Whether by helping disadvantaged students pursue STEM careers, assisting nonprofit boards that provide high school internship programs, or advising boards to ensure curriculums of higher education are keeping up with the modern-day demands of the workplace, Carrillo has found limitless ways to give back.
“I get so much energy from what I do. I’m fueled by joy and making a difference,” the CIO says.
Carrillo’s path wasn’t paved or destined. His early life was incredibly challenging. The future leader was raised by a single mother, an experience that gave him a perspective that would impact his entire world vision.
“Growing up with hardship might have meant just staying in that survival mode at all times,” Carrillo explains. “But I just looked at life in a totally different way. There was a great deal of trauma, but I just learned to appreciate everything that I had. I’m a very positive person. People sometimes tell me I’m too positive, but that is how I got through the hard times, and I’m glad it’s how I look at the world now.”
That mindset propelled Carrillo through his academics and, thankfully, through a nightmare of a first job experience. Straight out of college, he landed a government contract role. A couple of months in, the company lost the contract and Carrillo became unemployed.
“It’s those kinds of moments that help define who you are,” Carrillo says. “My feeling was ‘bring it on.’ It’s just another challenge, and I can overcome it.” His next job offer was better, and at a place where he’d stay for the next six years.

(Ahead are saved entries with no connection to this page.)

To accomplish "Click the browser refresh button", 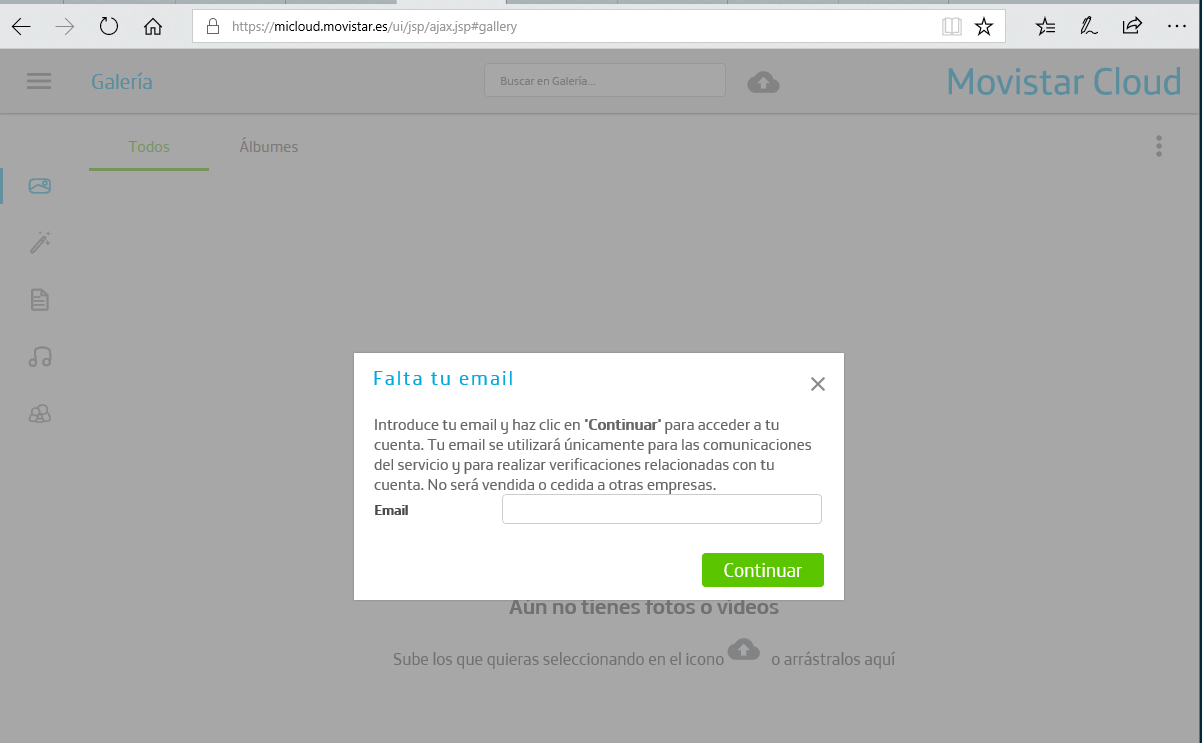I will [109, 27].
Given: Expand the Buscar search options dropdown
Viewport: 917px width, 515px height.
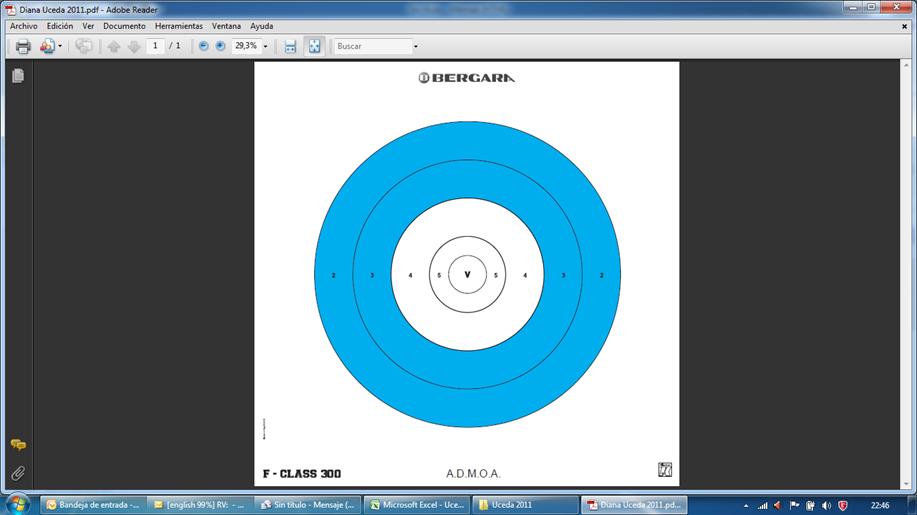Looking at the screenshot, I should (x=416, y=46).
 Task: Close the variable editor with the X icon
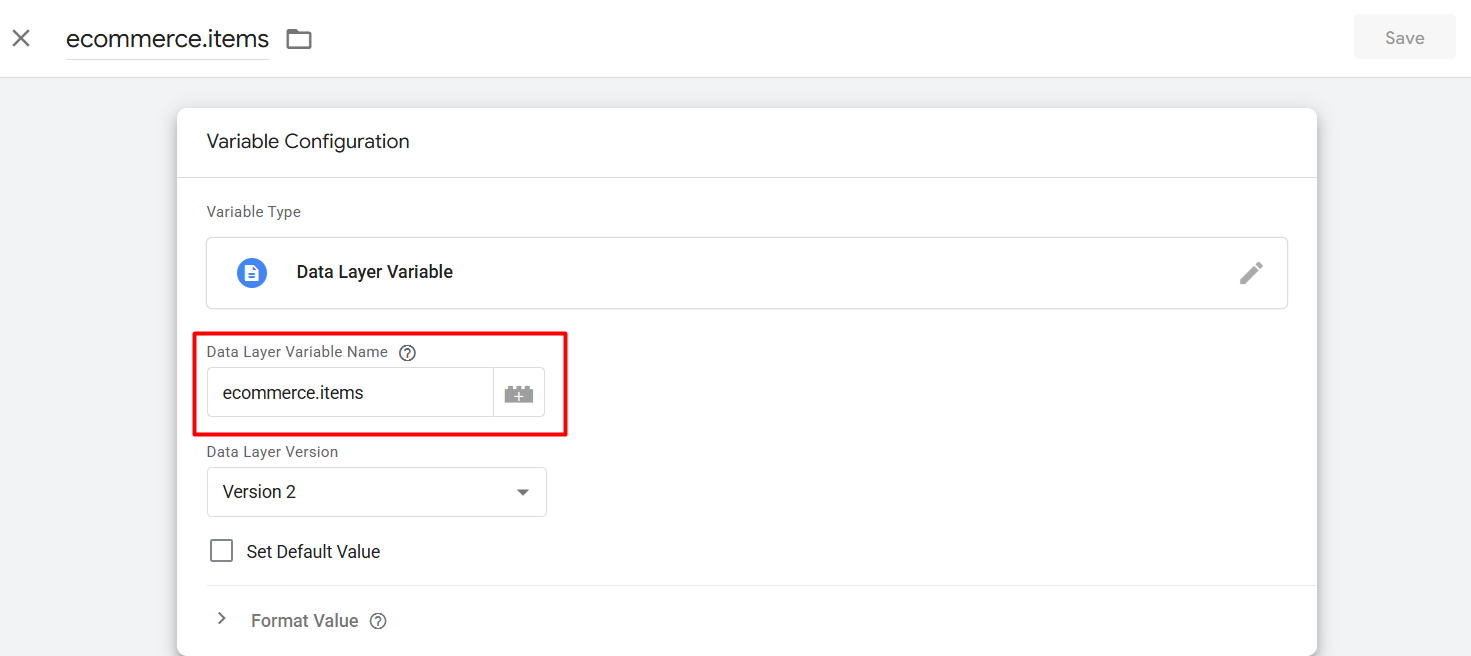click(x=21, y=38)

Carrillo came to Howard Hughes in March 2022 after a startling twenty-seven years at Hines, where he acted as chief information officer for fifteen. What prompted the move? He had grown his team—in fact, he had even named his successor—to the point that Carrillo knew he needed to move on if he wanted his people to continue to grow and if he wanted to continue to challenge himself.

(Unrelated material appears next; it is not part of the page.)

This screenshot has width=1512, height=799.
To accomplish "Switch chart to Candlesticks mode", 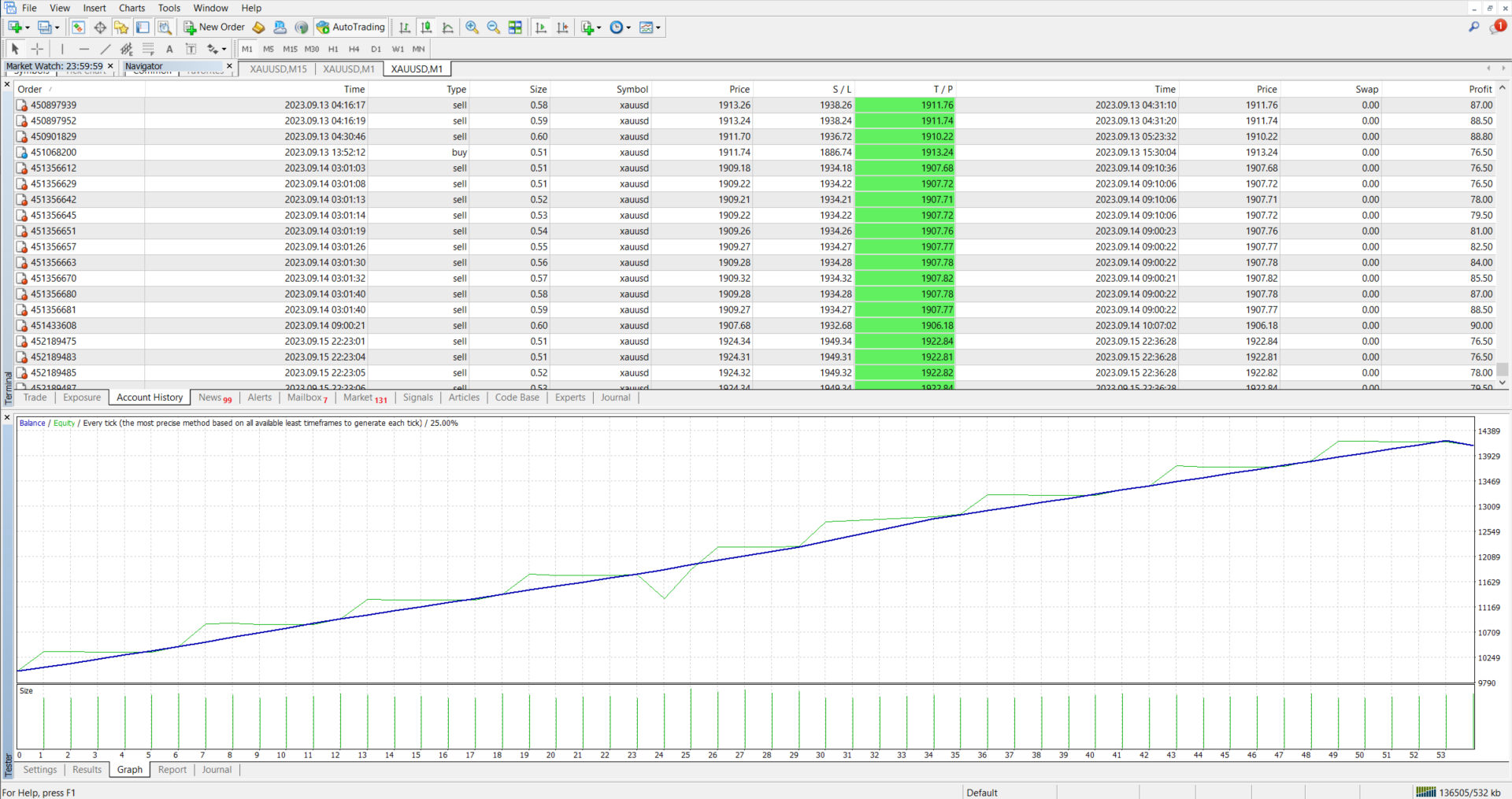I will 426,28.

“We built an amazing technology team that was rocking on all cylinders, so I was in a position where I wanted to try something new that would allow me to recreate similar magic,” said Carrillo.
The agility and momentum exhibited by the Howard Hughes Corporation as the company launched into its second decade was incredibly attractive to Carrillo, as were the company’s transformational master planned community projects, like the thirty-seven thousand acres in Phoenix’s West Valley that present the rare opportunity to build a new large-scale community from the ground up.
“It’s just desert right now, but it’s going to be the next Scottsdale,” Carrillo says of the project, which is called Douglas Ranch. “I will be able to walk away knowing that I helped build a new city. Who gets to say that?”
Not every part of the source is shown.